Crucial Role of the Specificity-determining Loop of the Integrin β4 Subunit in the Binding of Cells to Laminin-5 and Outside-in Signal Transduction

Abstract Within each hemidesmosome, α6β4 integrin plays a crucial role in hemidesmosome assembly by binding to laminin-5 in the basement membrane zone of epithelial tissue. Recent analyses have implicated “specificity-determining loops” (SDLs) in the I-like domain of β integrin in regulating ligand binding. Here, we investigated the function of an SDL-like motif within the extracellular I-like domain of β4 integrin.

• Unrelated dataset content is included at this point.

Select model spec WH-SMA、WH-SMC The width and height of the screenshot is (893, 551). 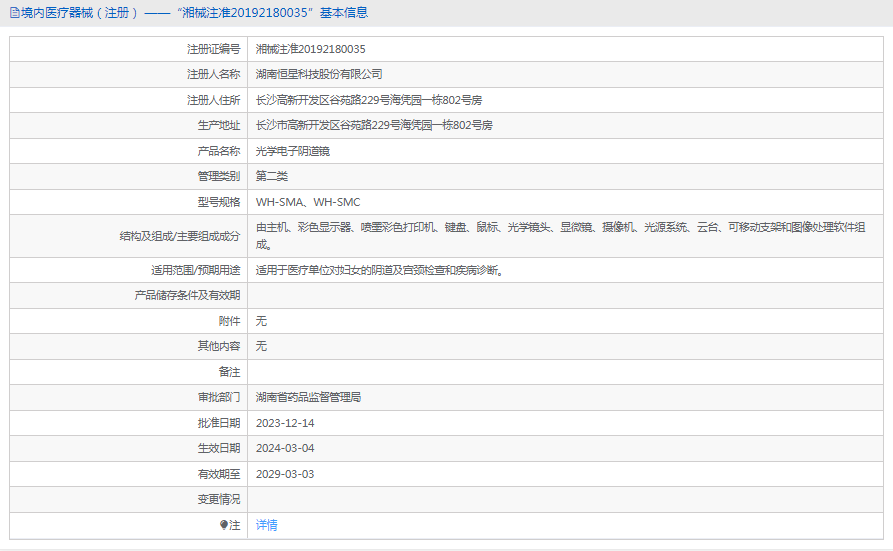(x=308, y=202)
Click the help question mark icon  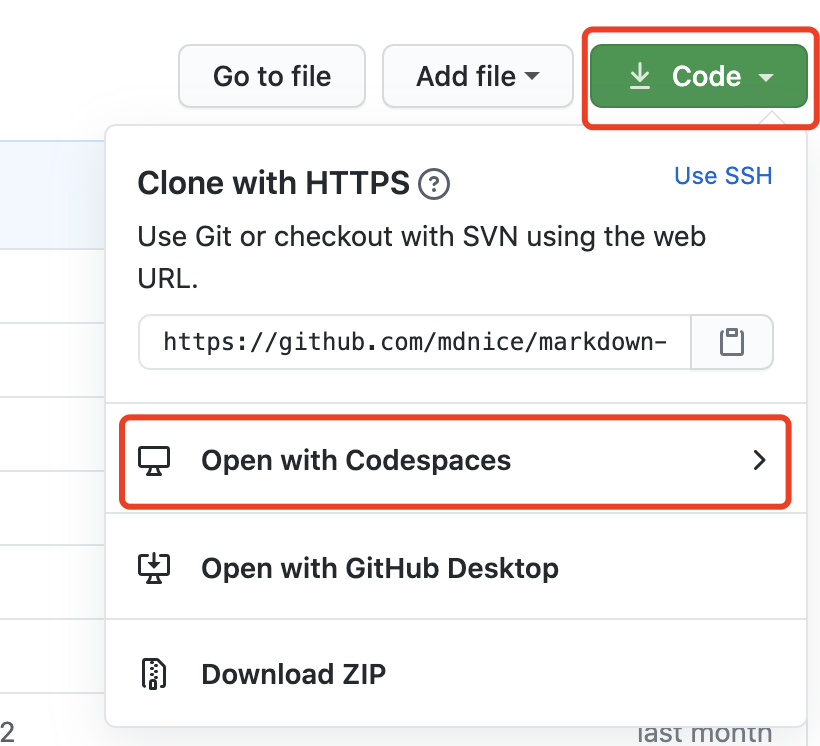(x=434, y=184)
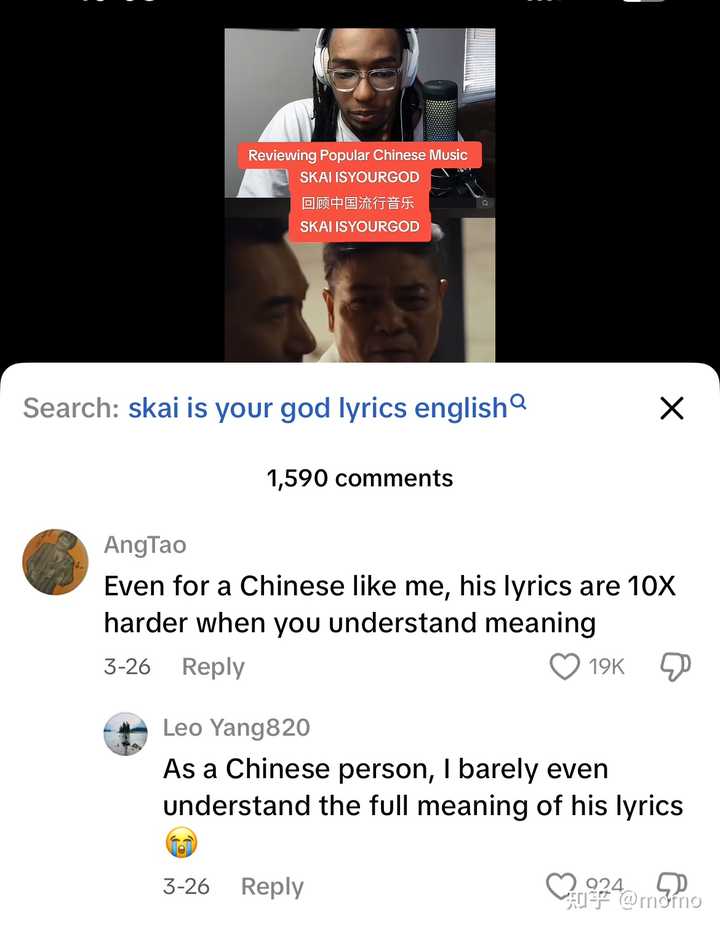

We generated point mutations within the SDL of β4 integrin tagged with green fluorescent protein (GFP-β4K150A and GFP-β4Q155L). We also generated a mutation within the I-like domain of the β4 integrin, lying outside the SDL region (GFP-β4V284E). We transfected constructs encoding the mutated β4 integrins and a GFP-conjugated wild type β4 integrin (GFP-β4WT) into 804G cells, which assemble hemidesmosomes, and human endothelial cells, which express little endogenous β4 integrin. In transfected 804G cells, GFP-β4WT and GFP-β4V284E colocalize with hemidesmosome proteins, whereas hemidesmosomal components in cells expressing GFP-β4K150A and GFP-β4Q155L are aberrantly localized. In endothelial cells, GFP-β4WT and mutant proteins are co-expressed at the cell surface with α6 integrin. When transfected endothelial cells are plated onto laminin-5 matrix, GFP-β4WT and GFP-β4V284E localize with laminin-5, whereas GFP-β4K150A and GFP-β4Q155L do not. GFP-β4WT and GFP-β4V284E expressed in endothelial cells associate with the adaptor protein Shc when the cells are stimulated with laminin-5. However, GFP-β4K150A and GFP-β4Q155L fail to associate with Shc even when laminin-5 is present, thus impacting downstream signaling. These results provide evidence that the SDL segment of the β4 integrin subunit is required for ligand binding and is involved in outside-in signaling.